Как не крутил Миша, как не думал, всё получалось, что если он мать из дома вытащит, то сразу на этом погорит. Лишится компьютера, и жизнь на этом закончится. Допустить этого он не мог. И потому выходило, что ничего из квартиры выносить не следует. Но как тогда поступить с трупаком, чтобы он не разлагался?
И тогда решил он засунуть его в холодильник. Всё равно ничего полезного в нём нет, и по размеру, вроде как, вполне для этого подходящий.
Поднапрягшись, он дотащил образовавшуюся проблему до кухни, вынул из холодильной камеры все полки вместе с ненужными лекарствами и стал пытаться впихнуть внутрь одеревеневшее тело. Но оно не влезало. Вернее, его можно было бы туда поместить, если слегка согнуть в спине и сложить пополам длинные конечности, прижав их к груди. Но для этого таким вопросом, видимо, следовало озаботиться несколько ранее. Когда оно ещё могло принимать требуемую форму. Теперь же оно упрямо растопыривалось и не желало занять весьма ограниченное пространство. Особенно досаждали ноги. Они ни в какую не хотели сгибаться. А если и сгибались, то стоило их только отпустить, как они тут же принимали исходное положение.

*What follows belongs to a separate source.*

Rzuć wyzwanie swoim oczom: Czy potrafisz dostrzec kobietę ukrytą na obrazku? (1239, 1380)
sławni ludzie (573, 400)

Это окончательно разозлило Мишу. Неудачи прямо так и сыпались одна за другой. Гадкий суп, бурливший в животе просыпающимся вулканом. Отсутствие денег и возможности вернуться в приятный ему мир. Противный, холодный трупак на полу тесной кухонки. Тощие ноги, палками торчащие из вонючего халата, всё время опрокидывающие табуретки. Всё это разом навалилось на его слабое сознание, взбаломутило, вывернуло наизнанку и он, не сильно соображая, что происходит, схватил со стола кухонный нож и накинулся на осточертевшее тело. С жутким остервенением он начал колоть им в области таза, пытаясь отделить упрямые ноги от туловища.
Крови почти не было. Мясо поддавалось легко. Изрядно потрудиться пришлось только с костью. Но с помощью ржавой отцовской ножовки, валявшейся на полке в туалете, и какой-то злобной матери ему удалось справиться с этой задачей. Обе ноги отсоединились от остального тела и даже поделились пополам в области колена.